Bush has said that he supports a path to legal status – but not citizenship – for undocumented immigrants. He has also advocated the use of a wall or fence to increase border security. In opposition to most Democratic candidates, Bush also wishes to identify and deport people who violate the terms of their stay and defund sanctuary cities that house undocumented immigrants against federal law.
Shelby Butt ’16, Co-President of the PA Republicans Society and a student representative for the Jeb Bush campaign, said, “I do agree with most Republicans in that we should secure the border before we start to look for a path to citizenship or legal status… I think that [Bush] will differ in the fact that he’s had personal experience with immigration via his wife and his wife’s family. That will give him a unique ability to reach out to immigrants and think about immigrants in a very personal, humanistic way.”
“I support his path to legal status, not necessarily citizenship, but just the path to being able to legally live in the United States, whether that would be with Green Cards or anything else,” she continued.
Caroline Mesinger ’16, Vice-President of the PA Democrats Society, said, “[Bush] has great ideas for legalizing ‘illegal immigrants,’ but he doesn’t want them to become citizens… he wants everyone that comes to America to assimilate into some kind of, presumably, white culture, which I don’t agree with, which is what puts a sour note into my mouth for any kind of immigration policy because our country is founded on multiculturalism.”
Gun control has been another big issue for Bush. As the governor of Florida, he implemented the 10-20-Life Law in 2005, a mandatory minimum sentencing act regarding the use of a firearm during the commission of a forcible felony.
“I agree with Jeb Bush’s push for instant background checks when a gun is purchased, and I think his 10-20 law is a good start, but I honestly don’t think he’s doing enough. Florida, the state in which he was governor, is a very pro-gun state that’s [heavy] on allowing concealed carry, and personally, concealed carry makes me a little uncomfortable,” wrote Butt in an email to The Phillipian.
Jerry Yang ’17, a member of the Andover club for the Jeb Bush campaign, in an email to The Phillipian, added, “I don’t necessarily agree with all [of Bush’s] stances. I think the 10-20-Life Law as Florida governor was going in the right direction. I do support stricter background checks, but it’s also important to reduce the gun violence culture in America. I think the law… helps emphasize the consequence of gun violence, but [we need] stricter background checks.”
Bush is currently fourth in the Republican primary. He is polling at 7.1 percent according to HuffPost Pollster. In order to appeal to more voters and increase his poll numbers, Bush needs to display a higher level of energy, members of the PA Republicans’ Society said.

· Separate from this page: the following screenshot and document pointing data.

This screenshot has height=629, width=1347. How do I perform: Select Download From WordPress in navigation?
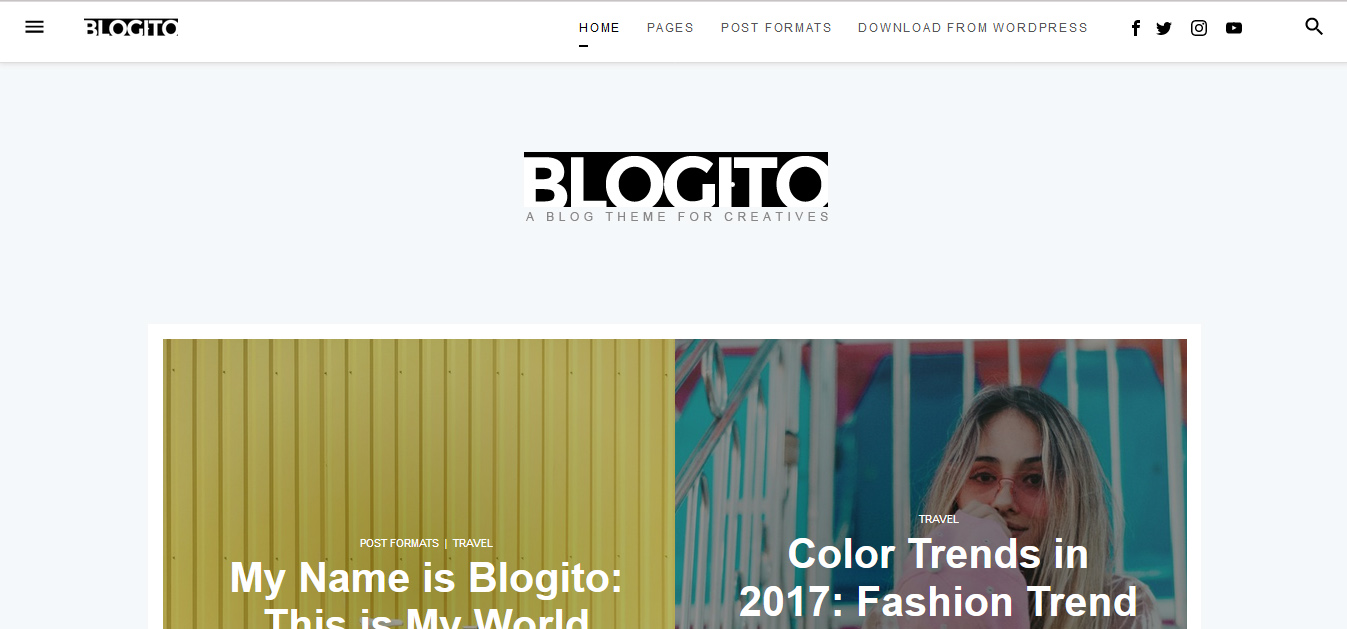972,28
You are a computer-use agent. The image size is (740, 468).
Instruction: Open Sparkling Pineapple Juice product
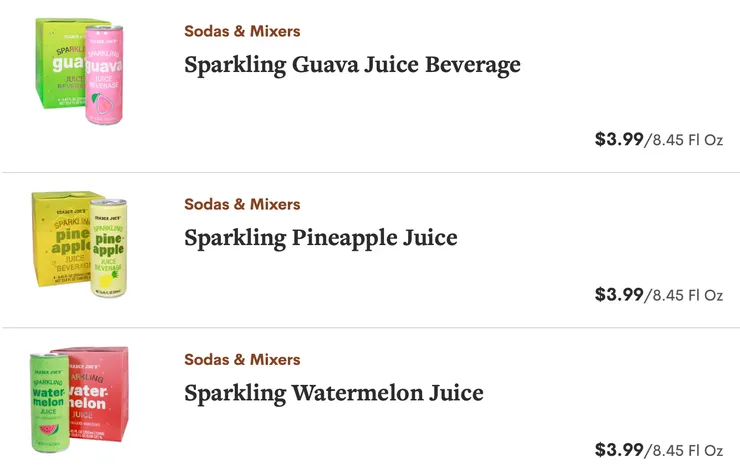tap(320, 238)
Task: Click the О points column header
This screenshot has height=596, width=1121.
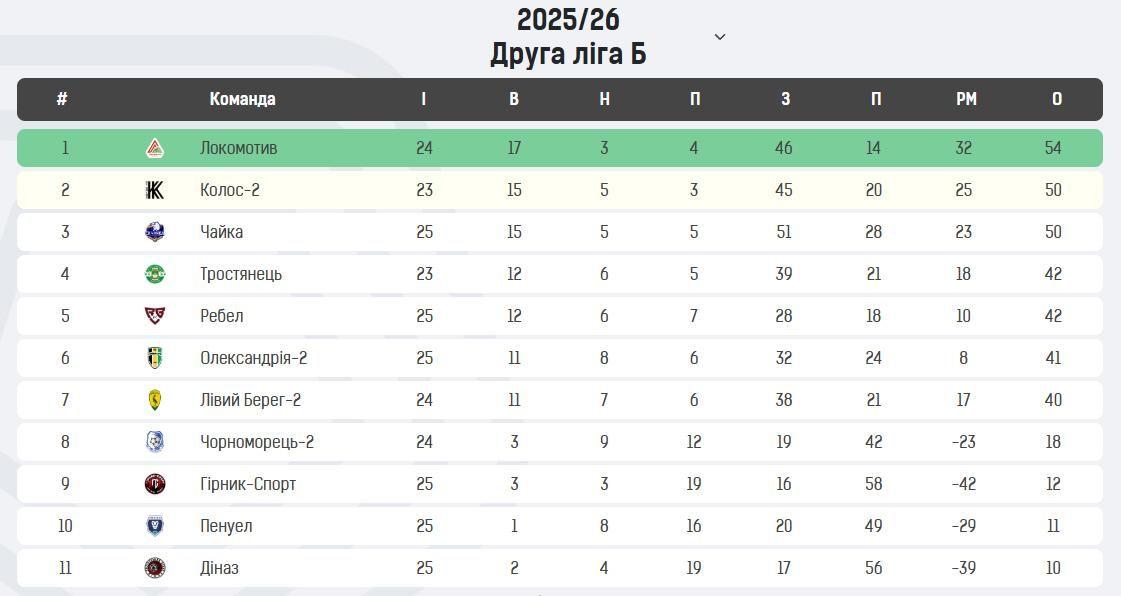Action: (1057, 99)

“[Bush is] a little bit more reserved as a person… He’s trying to be more energetic, and as a candidate, he does a lot of things that are important for a president to do, but charisma, in that aspect, he could improve… Just for the campaign,” said Yang.
Butt hopes that members of a predominantly liberal student body will look past Bush’s family name to his policies before making a decision on which candidate or party to support.

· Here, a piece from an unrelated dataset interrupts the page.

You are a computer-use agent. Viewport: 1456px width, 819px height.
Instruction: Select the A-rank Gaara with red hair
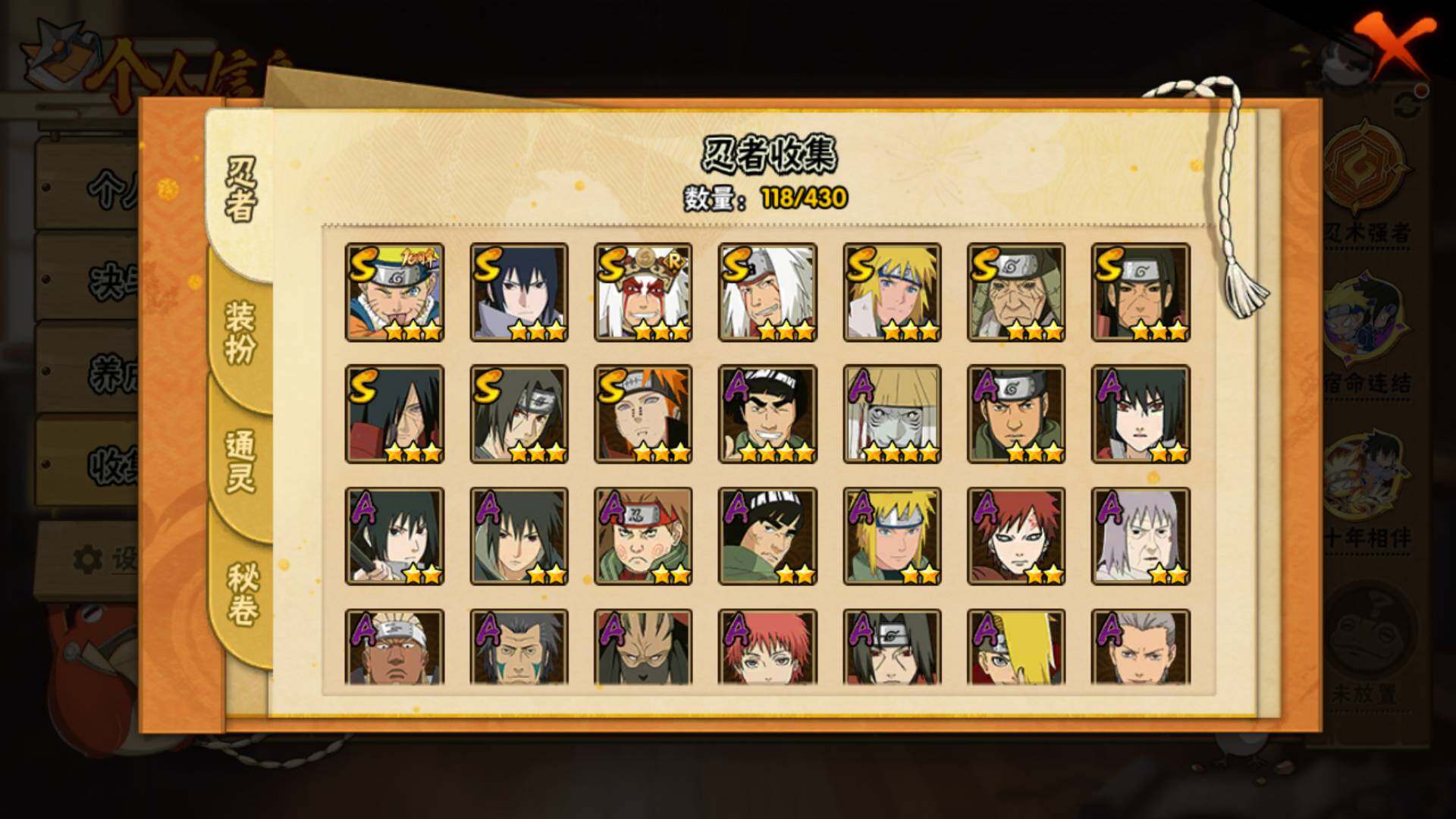pyautogui.click(x=1016, y=536)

“It’s unfortunate that he’s an alum and he’s maybe not valued as much as maybe he should be. I think if people will be open-minded to the fact that he’s not a hardcore, far-to-the-right conservative… and they actually take the chance… to look at his actual policies, I think more and more liberals would see that he’s not so different from another middle-of-the-road liberal candidate,” she said.
The Phillipian was unable to reach the Jeb Bush campaign for a statement.